Allana Potash doubled the size of its site last year following a buyout of Nova-Ethio Potash Corp, increasing the size of its land acquisition in the Danakil depression to 312 km2 from 154 km2.


There are several advantages in mining potash in Ethiopia.


"Ethiopia has one of the shallowest deposits in the world. The reserves are consistent at 100 metres, compared with up to two kilometres elsewhere, so production costs are very low," Farhad Abasov, Allana Potash president and CEO, told IM.


"Also, the weather is very hot and dry, with temperatures at between 45-60°C [in the Danakil depression], so it's a great place for solar evaporation, which also means very low energy costs," he added.


Due to these factors, the Dallol potash project will "potentially be one of the lowest-cost potash operations in the world", Abasov said.


Ethiopia also benefits from its prime location.


"It will be the closest potash producer to India, most of south east Asia, and most of China," Abasov said.

Asia, including China, India, Indonesia, Malaysia and Vietnam, will be the major markets for the potash produced at Dallol, with Africa also being an important market. 


"Whatever the needs for potash are in Africa, we will supply them," Abasov said, adding that the company expects to supply between 50,000 and 100,000 tpa to Africa.


Overseas investment needs to continue to increase to power the expansion of Ethiopia's industrial minerals sector, Tolesa Shagi, state minister of mines, told IM.


"We have to work with foreign companies as they have the kinds of technology and skills that we don't have here in Ethiopia," he said. "As our economy has become more and more open over the last few years, many different companies from around the world have invested here. We need this to continue and for us to work together."


Companies from China, India, Pakistan, Canada, the US, Australia, France, the UK, Saudi Arabia, Nigeria, Kenya and Sudan are currently undertaking industrial minerals projects in Ethiopia.

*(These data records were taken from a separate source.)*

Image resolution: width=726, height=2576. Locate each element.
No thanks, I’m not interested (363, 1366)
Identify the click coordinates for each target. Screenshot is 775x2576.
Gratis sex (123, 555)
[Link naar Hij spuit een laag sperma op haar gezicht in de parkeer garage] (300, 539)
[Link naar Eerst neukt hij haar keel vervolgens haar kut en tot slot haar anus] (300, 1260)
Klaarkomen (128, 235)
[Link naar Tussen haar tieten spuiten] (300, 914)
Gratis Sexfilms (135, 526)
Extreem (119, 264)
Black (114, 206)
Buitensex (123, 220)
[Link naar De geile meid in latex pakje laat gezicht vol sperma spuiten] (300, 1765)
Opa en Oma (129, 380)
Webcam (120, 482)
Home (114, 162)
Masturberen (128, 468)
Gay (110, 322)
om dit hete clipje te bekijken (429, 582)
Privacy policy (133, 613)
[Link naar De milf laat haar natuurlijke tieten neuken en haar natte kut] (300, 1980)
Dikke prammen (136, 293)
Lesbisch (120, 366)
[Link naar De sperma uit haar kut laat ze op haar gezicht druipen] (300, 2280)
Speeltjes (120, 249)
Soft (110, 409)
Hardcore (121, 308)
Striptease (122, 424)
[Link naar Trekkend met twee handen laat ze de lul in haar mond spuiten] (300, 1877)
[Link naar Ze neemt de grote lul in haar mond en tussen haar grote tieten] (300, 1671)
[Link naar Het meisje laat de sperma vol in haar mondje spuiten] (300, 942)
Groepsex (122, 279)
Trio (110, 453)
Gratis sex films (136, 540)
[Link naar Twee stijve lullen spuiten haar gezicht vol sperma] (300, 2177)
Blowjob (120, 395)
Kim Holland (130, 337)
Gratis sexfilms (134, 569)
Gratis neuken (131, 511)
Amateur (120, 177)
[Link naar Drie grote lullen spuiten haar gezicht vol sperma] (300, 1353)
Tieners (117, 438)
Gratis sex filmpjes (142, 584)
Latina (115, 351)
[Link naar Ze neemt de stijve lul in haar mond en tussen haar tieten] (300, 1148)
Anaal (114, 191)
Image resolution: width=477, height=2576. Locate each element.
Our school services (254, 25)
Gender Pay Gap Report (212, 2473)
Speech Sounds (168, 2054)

In addition to Ethiopia's increasingly open economy, foreign investors have been attracted by the relative political stability and competitive investment and taxation codes, the minister said, adding that improvements in infrastructure is a key factor.


As part of the country's Growth and Transformation Plan for 2011-15, 72,000 km of new roads are to be constructed by the end of 2015, while the power availability is targeted to increase to 8,000 MW by 2015.


Two roads have been specifically built by the government for the Dallol potash project, linking the site to the port in neighbouring Djibouti, which land-locked Ethiopia uses to ship export goods, Abasov said. Another road is planned to link the site with Mek'ele, the major city in the north of Ethiopia.


"The Ethiopian government has taken on very significant costs for our project through the development of the infrastructure,"Abasov said. "It has taken a lot of weight off our shoulders. The combination of geology, climate, location and government support in Ethiopia is very unique."


As well as export markets, demand is also growing for Ethiopia's industrial minerals within the country itself, Tolesa added. While still one of the world's poorest countries, Ethiopia's economy is now expanding rapidly, with GDP growth at around 7% during recent years.

"Ethiopia is shifting towards a more industrialised economy," he said. "There are several sectors that need industrial minerals here now." 


Ethiopia will be an important market for the potash it plans to produce in the country, Abasov added.


"Ethiopia is trying to develop its agriculture, so there is huge potential for potash here," he said. "We are working with the government to help show people the benefits of potash, especially as a fertiliser."